• [TO BE DONE]: Turn the lines of the items below, from the line with "4 above the chart" up to and including the line with "pos(26,317)", into a JSON list of strings with one string per line, leaving out blank lines.

• [DATASET CONTENT]:
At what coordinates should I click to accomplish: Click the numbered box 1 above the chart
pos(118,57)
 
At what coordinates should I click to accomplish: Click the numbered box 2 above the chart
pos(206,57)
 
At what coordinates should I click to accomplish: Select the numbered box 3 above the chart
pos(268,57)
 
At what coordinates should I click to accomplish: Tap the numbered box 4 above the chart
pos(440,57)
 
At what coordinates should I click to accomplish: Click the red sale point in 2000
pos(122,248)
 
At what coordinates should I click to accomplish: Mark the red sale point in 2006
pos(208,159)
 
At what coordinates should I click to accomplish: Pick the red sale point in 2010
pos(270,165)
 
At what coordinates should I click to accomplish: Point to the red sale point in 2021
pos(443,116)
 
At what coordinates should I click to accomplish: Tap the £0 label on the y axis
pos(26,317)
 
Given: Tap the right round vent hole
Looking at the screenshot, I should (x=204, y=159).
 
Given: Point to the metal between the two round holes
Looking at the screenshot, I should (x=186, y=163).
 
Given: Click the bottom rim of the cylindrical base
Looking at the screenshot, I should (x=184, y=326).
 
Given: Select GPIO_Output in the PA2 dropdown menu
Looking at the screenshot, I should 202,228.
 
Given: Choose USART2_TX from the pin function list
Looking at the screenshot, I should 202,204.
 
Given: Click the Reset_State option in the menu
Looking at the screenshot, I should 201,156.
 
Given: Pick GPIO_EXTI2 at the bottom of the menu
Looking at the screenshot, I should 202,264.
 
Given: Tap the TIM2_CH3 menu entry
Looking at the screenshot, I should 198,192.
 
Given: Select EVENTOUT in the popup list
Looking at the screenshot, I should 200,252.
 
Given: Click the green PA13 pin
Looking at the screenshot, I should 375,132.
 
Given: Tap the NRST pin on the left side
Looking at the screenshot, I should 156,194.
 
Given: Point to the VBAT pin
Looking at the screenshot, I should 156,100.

• [RESPONSE FOR THIS EXERCISE]:
[
  "At what coordinates should I click to accomplish: Tap the numbered box 4 above the chart",
  "pos(440,57)",
  "At what coordinates should I click to accomplish: Click the red sale point in 2000",
  "pos(122,248)",
  "At what coordinates should I click to accomplish: Mark the red sale point in 2006",
  "pos(208,159)",
  "At what coordinates should I click to accomplish: Pick the red sale point in 2010",
  "pos(270,165)",
  "At what coordinates should I click to accomplish: Point to the red sale point in 2021",
  "pos(443,116)",
  "At what coordinates should I click to accomplish: Tap the £0 label on the y axis",
  "pos(26,317)"
]